The Airwallex platform was developed to lower consumer costs on foreign exchange rates, and was launched in a closed beta trial stage in 2015. The company built a proprietary network with banks, such as Standard Chartered, DBS Bank and the Industrial and Commercial Bank of China, to handle local transactions. ANZ began providing transactional services to Airwallex in 2017, with both MasterCard's Send platform and Tencent's WeRemit service powered by Airwallex. Airwallex closed the "second-largest fundraising round in Australian start-up history" in July 2018, netting $80 million In 2018, Airwallex moved headquarters from Melbourne to Hong Kong and turned down a US$1 billion acquisition bid by Stripe.

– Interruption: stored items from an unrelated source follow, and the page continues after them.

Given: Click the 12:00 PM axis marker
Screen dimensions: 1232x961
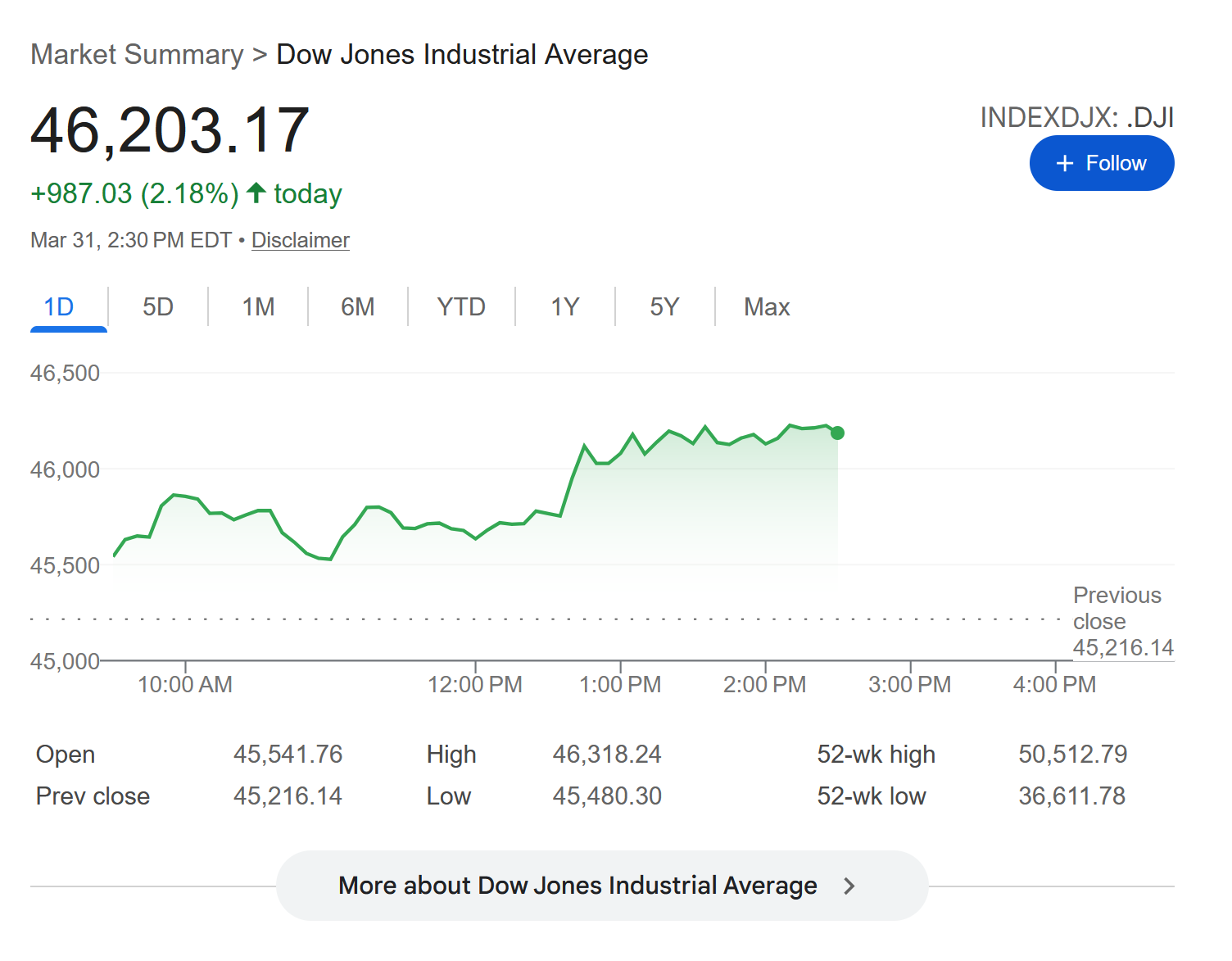Looking at the screenshot, I should click(475, 684).
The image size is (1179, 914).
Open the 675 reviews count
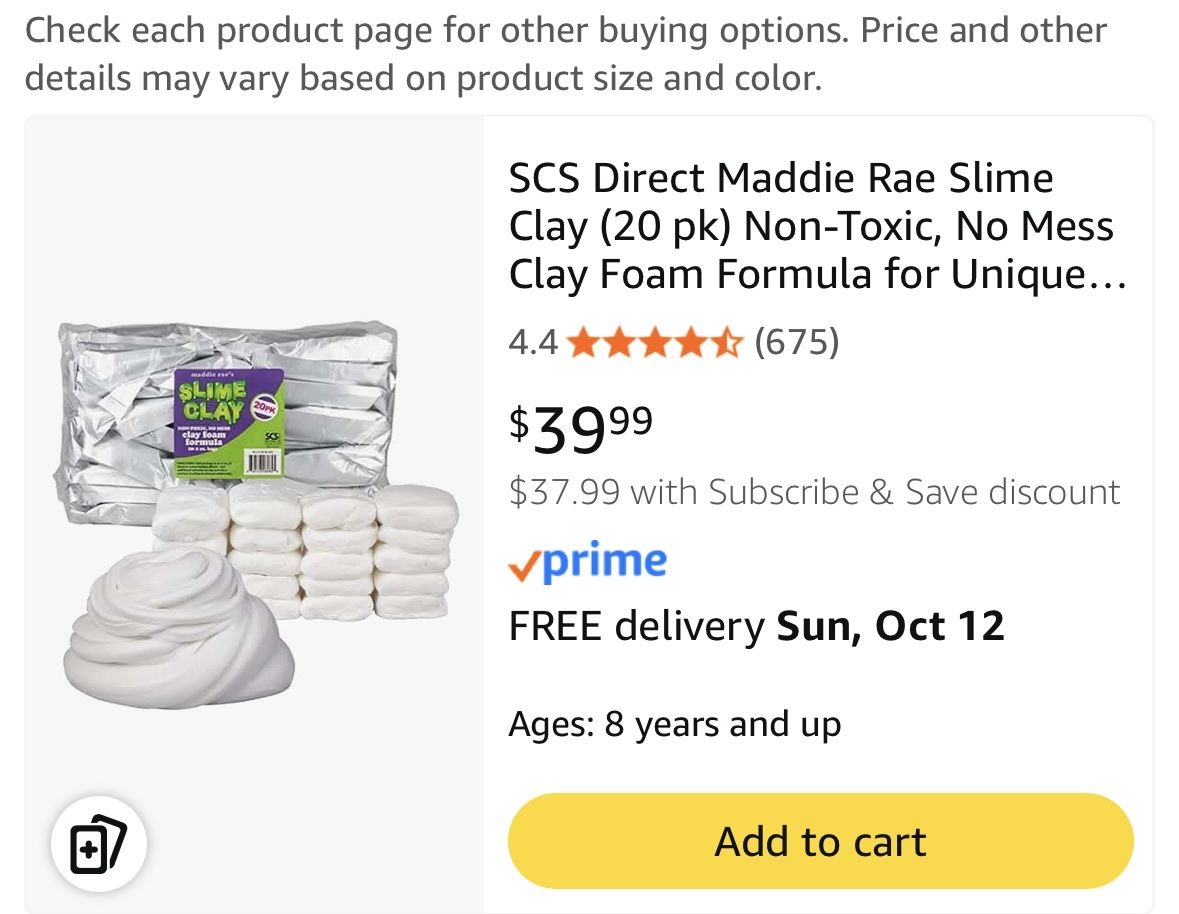(797, 343)
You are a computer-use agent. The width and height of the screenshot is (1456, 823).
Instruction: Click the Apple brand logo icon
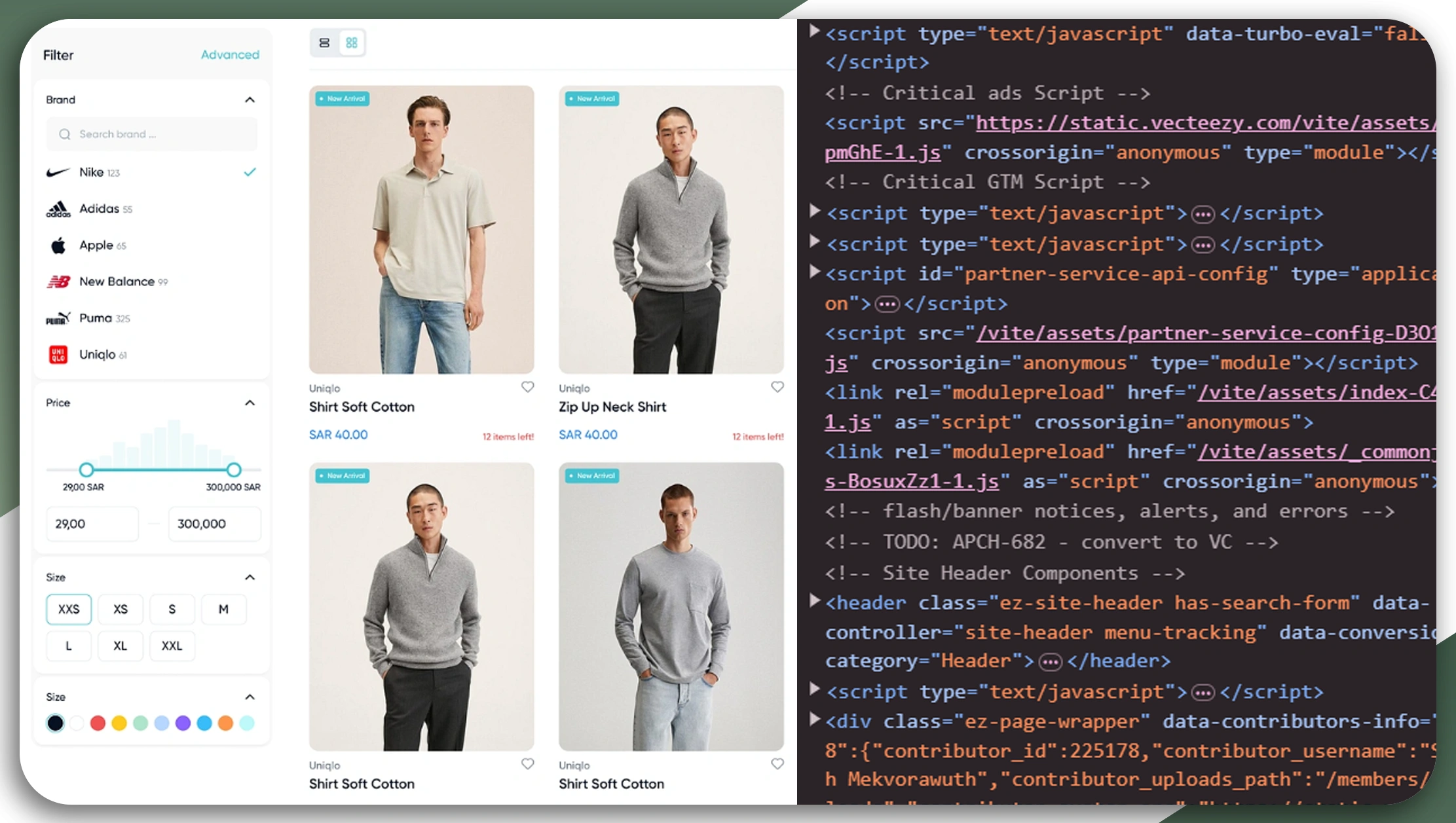(x=57, y=245)
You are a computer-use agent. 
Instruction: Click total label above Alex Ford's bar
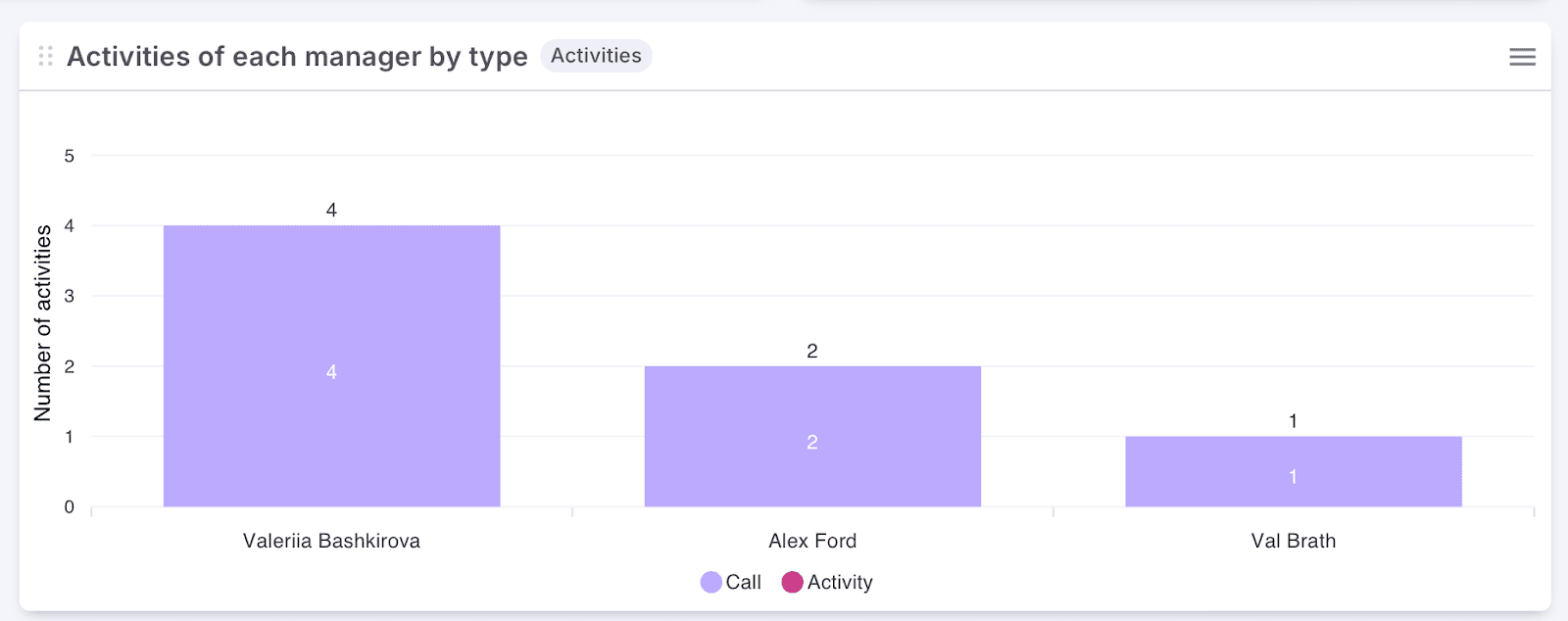[x=812, y=351]
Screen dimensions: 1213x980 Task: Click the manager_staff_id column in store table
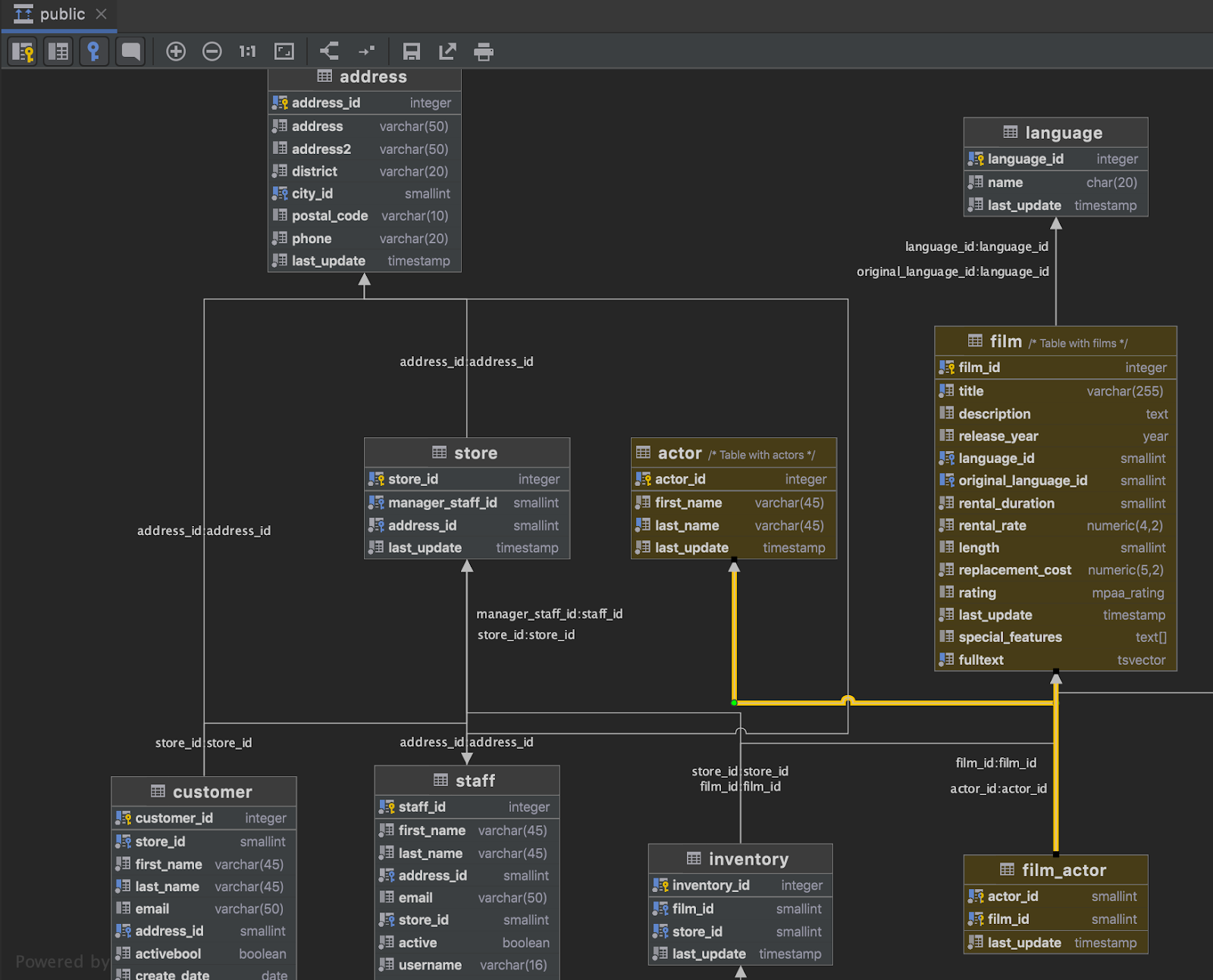443,503
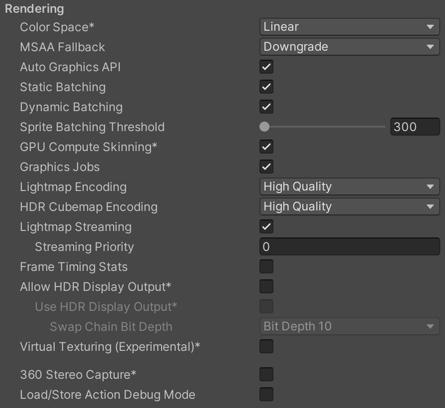
Task: Click the Sprite Batching Threshold value field
Action: click(x=415, y=127)
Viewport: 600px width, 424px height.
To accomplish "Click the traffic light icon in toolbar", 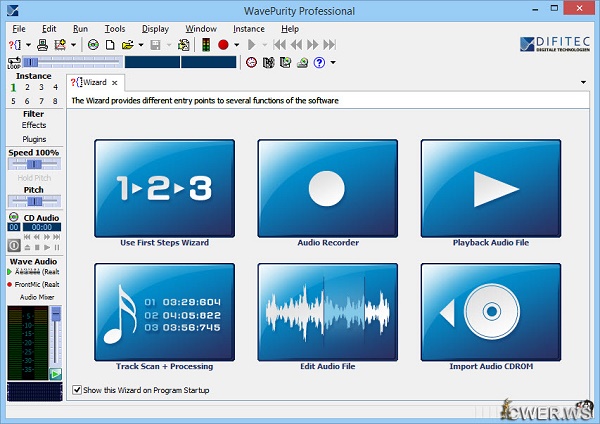I will [206, 45].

International expansion (2019–present)
After a round of funding in March 2019 brought in $100 million from investors such as DST Global, Sequoia Capital China, and Hillhouse Capital, Airwallex reached a valuation of US$1 billion, and became the "quickest company in Australia to reach unicorn status," as well as Australia's third technology unicorn overall. Airwallex in September 2019 received a "no-consent letter" from the Hong Kong Police Organised and Serious Crimes Ordinance, freezing $26 million in the accounts of two former clients over suspicions of money laundering. After Airwallex applied to Hong Kong's High Court for judicial review, in 2021, $18.2 million was released back to Airwallex after the defrauded firm, Ciklus, confirmed to police that Airwallex "was never involved in the fraud perpetrated against it."

Press reported in February 2020 that instead of focusing largely on forex transfers, Airwallex was aiming to become a "neobank" akin to Salesforce, specifically the "AWS of financial services." After the National Australia Bank cancelled transactional banking services for Airwallex customers in 2018 as "part of a post-royal commission policy to limit exposure to low-revenue money services businesses," in 2020, the National Australia Bank again approached the company about collaborating, only to deem Airwallex's offer "not sufficient". At the time, NAB continued to provide payroll and rental payment services to Airwallex. In 2021, Airwallex released a debit card with Visa in Hong Kong and then in the United States, in February 2022.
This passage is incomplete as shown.